ManşetSağlıkYaşam

Duygusal detoks

Bahar geldi artık; Bırakın hayıflanmayı! Öncelikle kendinize zaman ayırın. Sonra da çocuklarınıza. Asla ertelemeyin artık. Yapmak istediklerinizi önem sırasına göre önce listeleyin, sonra basıp gidin buralardan. Gidin var olduğunuzu hissedin

Yaşanmışlardan ders çıkaran bir kitabı, ailede yeni doğan bebeleri ve de yakın akrabaları veya yeni mekan veya şehirleri gezmeyi unutur olduk. Hâl böyle olunca da genellikle de; “Çekilmez bir adam oldum yine; Uykusuz, aksi, lanet; Bir bakıyorsun ki ana avrat söver gibi; Azgın bir hayvan döver gibi; O gün çalışıyorum; Sonra birde bakıyorsun ki ağzımda sönük bir cigara gibi tembel bir türkü; Sabahtan akşama kadar sırt üstü yatıyorum ertesi gün; Ve beni çileden çıkarıyor büsbütün; Kendime karşı duyduğum nefret ve merhamet; Çekilmez bir adam oldum yine; Uykusuz, aksi, lanet; Yine her sefer ki gibi haksızım; Sebep yok olması da imkânsız; Bu yaptığım iş ayıp rezalet fakat elimde değil; Seni kıskanıyorum” demişti ya diğer bir dünya şairi Nâzım Hikmet, işte tam da bu modda gezinir durursunuz başka hayatları kıskana kıskana ‘uykusuz, aksi, lanet’ bir şekilde.

Bahar geldi artık; Bırakın hayıflanmayı! Öncelikle kendinize zaman ayırın.

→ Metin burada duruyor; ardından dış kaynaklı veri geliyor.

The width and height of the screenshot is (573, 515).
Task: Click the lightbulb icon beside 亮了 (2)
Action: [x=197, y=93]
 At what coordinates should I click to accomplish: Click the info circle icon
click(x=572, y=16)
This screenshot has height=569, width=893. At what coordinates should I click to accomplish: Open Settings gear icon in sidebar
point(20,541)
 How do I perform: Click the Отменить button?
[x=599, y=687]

Sonra da çocuklarınıza. Asla ertelemeyin artık. Yapmak istediklerinizi önem sırasına göre önce listeleyin, sonra basıp gidin buralardan. Gidin var olduğunuzu hissedin. Unutmayın; sizden daha önemlisi yok. Zaten günü geldiğinde bi’karış toprak altında bol bol karıncalarla birlikte ebedi istirahate ulaşacağız. Bu yüzden sırf bu yüzden sağlığın, gençliğin ve de en önemlisi zamanın kıymetini bilin.

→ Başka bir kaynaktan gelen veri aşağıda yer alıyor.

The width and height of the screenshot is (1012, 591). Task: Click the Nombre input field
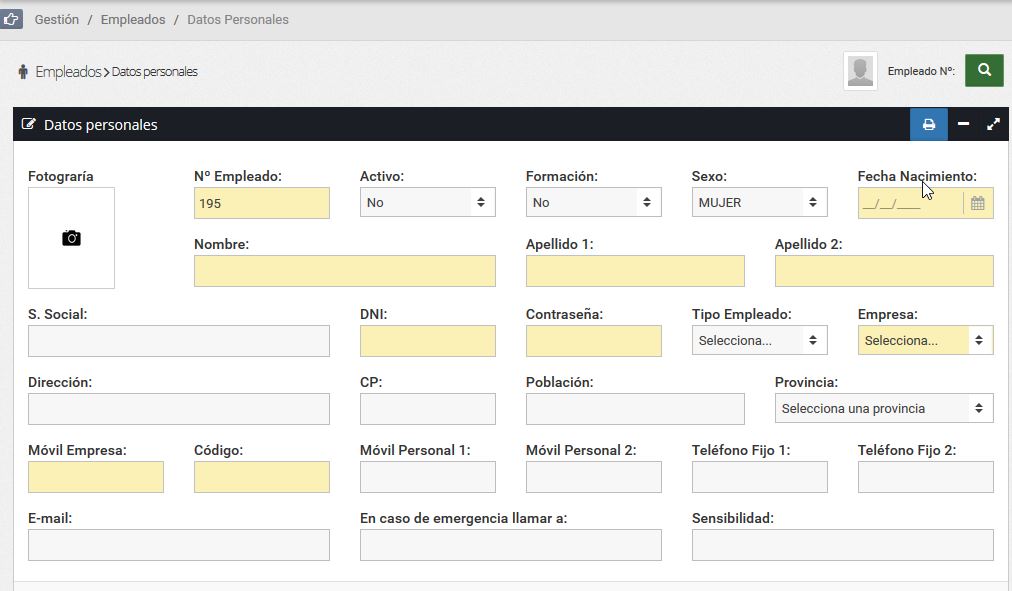(x=345, y=271)
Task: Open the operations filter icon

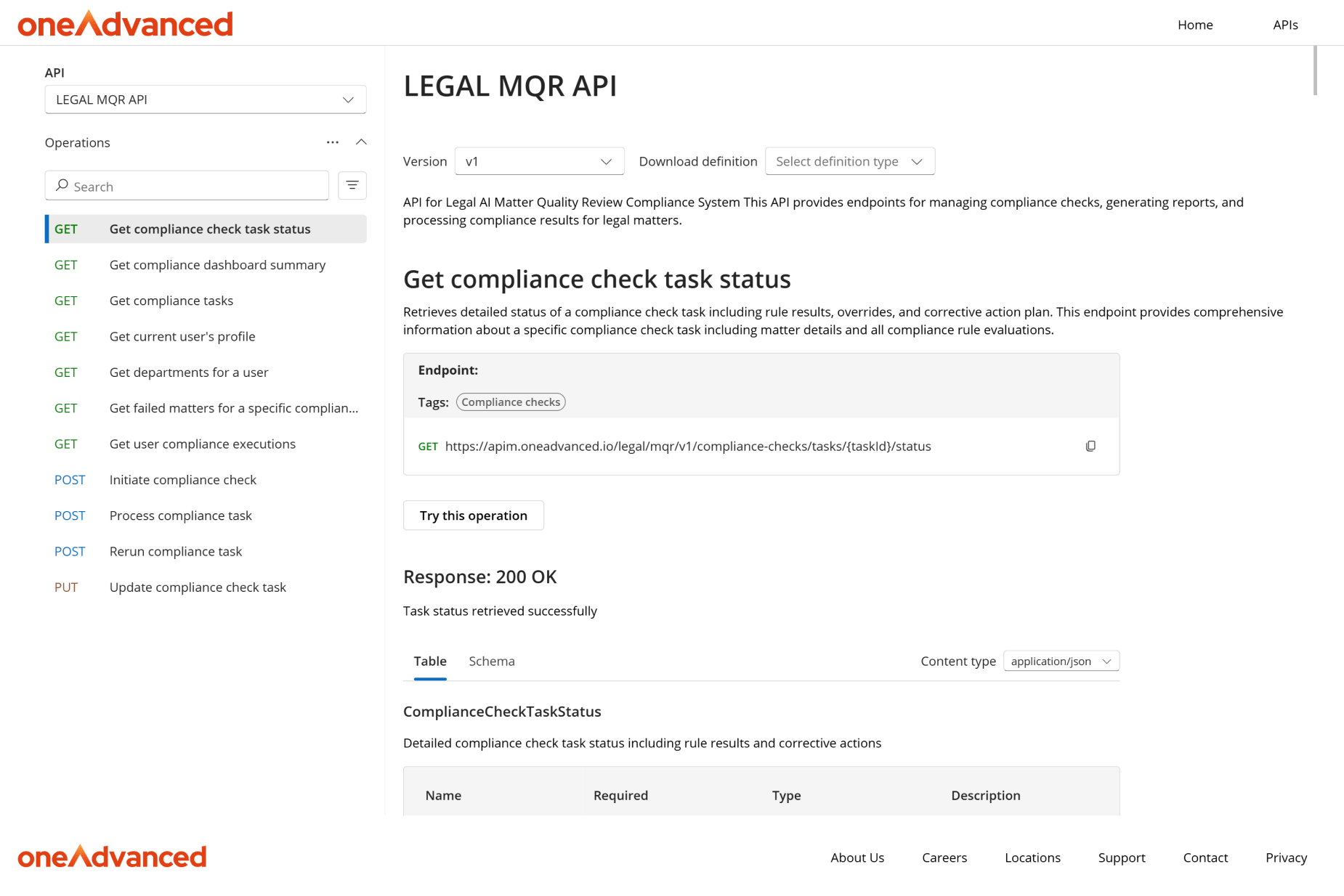Action: point(352,186)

Sonuç mu? “Beni bu güzel havalar mahvetti; Böyle havada istifa ettim evkaftaki memuriyetimden; Tütüne böyle havada alıştım; Böyle havada aşık oldum; Eve ekmekle tuz götürmeyi böyle havalarda unuttum; Şiir yazma hastalığım hep böyle havalarda nüksetti; Beni bu güzel havalar mahvetti” demişti ya bir diğer dünya şairi Orhan Veli, tam da o dem’deyiz veya ‘son dem’deyiz. Bugüne kadar hep yüklenme ve beslenme prensiplerinden bahsetmeye çalışmıştık. E bu kadar atraksiyon içerisinde bedene huzur da vermek lâzım. “Uyku bir törendir” demiştik bir yazımızda ama “Çapraz yatıyorum yatakta” misâli bunalım bir ruh hâliyle bir ömür tüketti birçoğumuz.

Özetle fiziksel detoks (arına) önemli ama ‘duygusal detoks’ da önemli pek tabiî ki de. Şahsen evdeki fazla eşyaları bi’hayır kurumuna bağışlayın. Fazlasına gerek yok herhalde! Buzdolabındaki işlemiş fazla kalorileri de çöpe atın. E gardıroptaki giyilmeyen kıyafetlerinizi? Onları da bir hayır kurumuna bağışlayın ki Allah esirgeyen ve de bağışlayandır! E hayatınızda ve de çevrenizdeki stres yükü altında ezilip sağa sola çatan insanları n’apalım? E onları da toptan bir kenara koyma ve de ilgilenmeme zamanı gelmedi mi a dostlar? Biraz da kendine zaman ayır değerli okuyucum. Sağlıkla.